灯油の配達に来た青年が、チラと通った猫を見て、「猫飼ってるんですか?」と聞く。
「いや、年末から納屋に住み着いてるから、エサはやってるんだけど
全然懐かんで可愛げがないんよー!」と言うと、
「ウチは8年ノラ猫が居ましたけど、8年間一度も撫でさせてくれんかったです。
お腹が空くとニャーニャー鳴いてくるけど、近付くとシャーッとすごんでねえ。」と言う。

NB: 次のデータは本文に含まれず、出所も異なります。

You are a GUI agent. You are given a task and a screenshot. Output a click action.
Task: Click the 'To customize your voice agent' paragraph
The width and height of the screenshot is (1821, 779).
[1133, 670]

あら、ウチと同じだ。こんな懐かない猫は初めてだと思ったけど、
やっぱり警戒心の強い猫っているんだねえ。
ウチのノラは、初めは「シャーッ」としか言わなくて、
ひと月くらいして初めて「ニャー」と鳴くのを聞いた。
あら、この猫「ニャー」と鳴けるんだ!と感動したんだけど、あれから関係は一歩も進展しない。
そもそもエサを催促する以外、人間に甘えようなんて気はサラサラ無いようだ。
青年のとこの猫は、元気が無くなって病院に連れて行こうとしたけど捕まらなくて、
獣医師に無理言って、お薬だけもらってきて与えたそうな。
それからいつの間にか居なくなったという。
ウチのノラは、近所の犬のエサを食べに行ったりもしているらしいから、
これからもしたたかに生きていくんだろうな。
ニャーと鳴いてくるくせに近付けば逃げて隠れるノラ猫。石と同化。